- Source text:
+ + + + + + +

A BNHS scientist stands resolutely between an endangered bird and a canal project in a scrub jungle in Andhra Pradesh.


PANCHAPAKESAN JEGANATHAN, BNHS scientist at the Telugu Ganga project site near Kadapa.

The Jerdon's or the Double-banded Courser (Rhinoptilus bitroquatus), the size of a partridge, is unique to the scrub jungle off Kadapa in Andhra Pradesh. The bird does not reside anywhere else in the world. The most hopeful estimate (no census has been done) puts the bird population at around 25 going by Panchapakesan Jeganathan, project scientist, Jerdon's Courser project, Bombay Natural History Society (BNHS).

Now the Telugu Ganga canal-project, to feed water to drought prone Kadapa and Kurnool, will disturb the habitat of the bird and the Central Empowered Committee of the Supreme Court has stopped work on the dam till April 11. The irrigation and forest departments of the Andhra Pradesh government along with BNHS are trying to re-route the canal and save the bird to the satisfaction of the CEC.

+ + + + + + +

- Given information:
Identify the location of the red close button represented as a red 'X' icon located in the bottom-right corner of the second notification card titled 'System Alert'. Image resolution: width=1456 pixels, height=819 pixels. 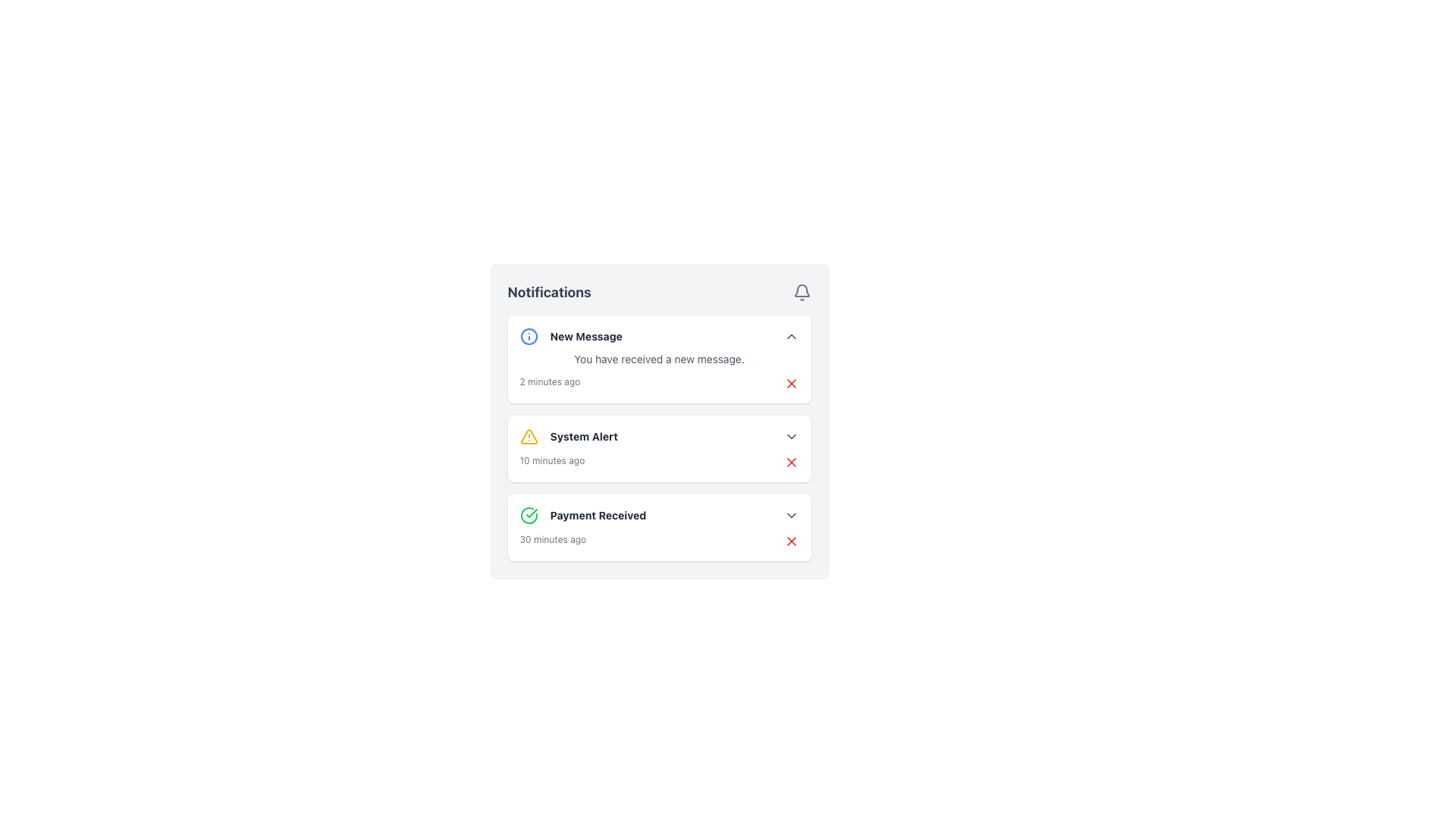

+ + + + + + +

- What is required: Resume the text about Jerdon's Courser and the Telugu Ganga canal project from the point where it stops. The lines above are not needed for this.

- Exercise result:
By seven in the evening, we were at Daggonichalaka, a spot in the wide scrub jungle, flat as a dining table, stuck between the 464 sq km Sri Lanka Malleswara Wildlife Sanctuary (SLMW) and the 1,031 sq km Sri Penusula Narasimha Wildlife Sanctuary (SPNW), searching for the bird (called kalivikodi in Telugu). The sun had switched off for the day leaving a scary darkness, and a cool wind blew as forest tracker Aithanna threw the beams of a torch attached to a buzzing battery slung from his shoulder. "The noise of the battery will mask our footsteps," Jeganathan explained while one felt the noisy battery to be the bigger nuisance.

We followed Aithanna past tall strands of the thorny Prosophis julifloria and carissa bushes to spot the nocturnal and cursorial bird. At one place, the beam fell on two birds as they flew away into nearby bushes, lost forever. That was the last we saw of the bird as we searched till around 9.30 in the night when a huge, orange moon sat up on a steel blue sky buttoned with stars. "Now we can leave as the bird avoids moonlight," said Jeganathan and we left. Driving back Aithanna, Jeganathan, Paul and myself stayed quiet having failed to make it.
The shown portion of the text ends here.